A l’ère du post-Covid, la santé mentale est devenue un problème majeur de notre société, notamment chez les jeunes qui ont, pour la majorité, mal vécu le confinement et l’absence prolongée d’interactions humaines. Par extension, les maladies liées à la psychiatrie ont été davantage mises en lumière et sont désormais un enjeu de taille afin de ne pas « saborder » des générations… C’est ce qui étonne d’emblée dans Empathie, où l’on suit les déboires de la nouvelle psychiatre légiste, Suzanne Bien-aimé, dans un institut de soins montréalais, pour son premier jour de boulot après un réveil alcoolisé aux bras d’un inconnu. Une psy un peu éloignée des clichés attendus de la médecine sobre et sérieuse, et heureusement ! Docteur Bien-aimé a des problèmes avec l’alcool, avec sa famille, et a connu un vrai trauma ; elle pourrait être autant soignée qu’elle ne soigne. Et pourtant, son efficacité saura convaincre, même s’il faudra du temps, entre professionnalisme serein et grande empathie.

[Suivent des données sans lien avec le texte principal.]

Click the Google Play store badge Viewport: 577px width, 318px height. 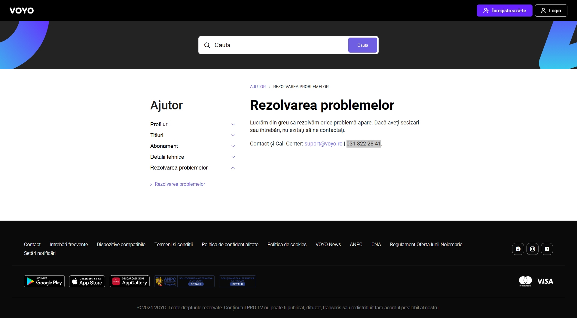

L’empathie, justement, titre de la série. Elle peut se définir ainsi : « la capacité à se représenter ce que l’autre ressent ». Et la grande force de la série, c’est de nous offrir une véritable vision des tréfonds des âmes des patients ou des médecins, à travers des séquences dansées, oniriques, imaginées, mais sans forcer le trait ou apparaître lourds et superficiels. Non, tout est poétique, simple et de bon goût, comme une représentation, certes un brin idéalisée, de la frontière poreuse entre les rêves, les fantasmes et la réalité. Une réalité bien sordide souvent, Empathie n’évitant aucun sujet grave, terrible ou problématique. Mais la réalisation douce et l’infinie tendresse portée à ces personnes font de cette première saison (il y aura probablement une suite) une vraie et belle réussite.
Loin d’un Voyage au dessus d’un nid de coucou, matrice des représentations des asiles d’antan, Florence Longpré propose sa vision de ce qu’est l’analyse des problèmes mentaux aujourd’hui. Par touches successives, son personnage de psychiatre amène, avec l’aide de tout le personnel soignant, ses patients vers une possible reconstruction de soi, une petite guérison intérieure afin de dompter les démons, les peurs, les traumas. Evidemment, à travers eux, ce sont les professionnels eux-mêmes qui tentent de se soigner, de panser leurs propres plaies, et d’aller de l’avant, bien entourés et accompagnés. En cela, l’excellente idée est ce tandem avec Thomas Ngijol, surprenant au départ mais extrêmement convaincant dans son rôle d’aide-soignant un brin lymphatique et passionné de comédies musicales, et dont l’amitié-amour inclassable pimente un peu le scénario axé sur l’institut, sans pour autant trop verser dans le soap attendu. En découlent des moments drôles et fantaisistes, comme des petites trouées d’air vivifiant au milieu de moments plus compliqués de leur travail quotidien.
On n’oubliera pas de sitôt ces comédiens à l’accent irrésistible, ramenant souvent par leurs voix et l’ambiance aux films de Xavier Dolan, et leur jeu tellement réaliste, fort ou émouvant. Ils portent leurs personnages vers de très beaux moments de folie plus ou moins douce, ou bien vers une lente redécouverte d’eux-mêmes, quand la mémoire refait surface (avec les secrets enfouis d’ailleurs…) ou quand l’asociabilité de départ se mue en retour vers autrui pour communiquer à nouveau, se lier, vivre. C’est à la fois très simple sur le papier et difficile à mettre en scène sur un écran. Florence Longpré y arrive pourtant brillamment. Et si quelques maladresses et facilités scénaristiques en fin de parcours viennent un peu gâcher la sobriété tendre de l’ensemble, Empathie, déjà auréolé d’un joli succès d’audience, est un petit bijou francophone, et une excellente surprise télévisuelle.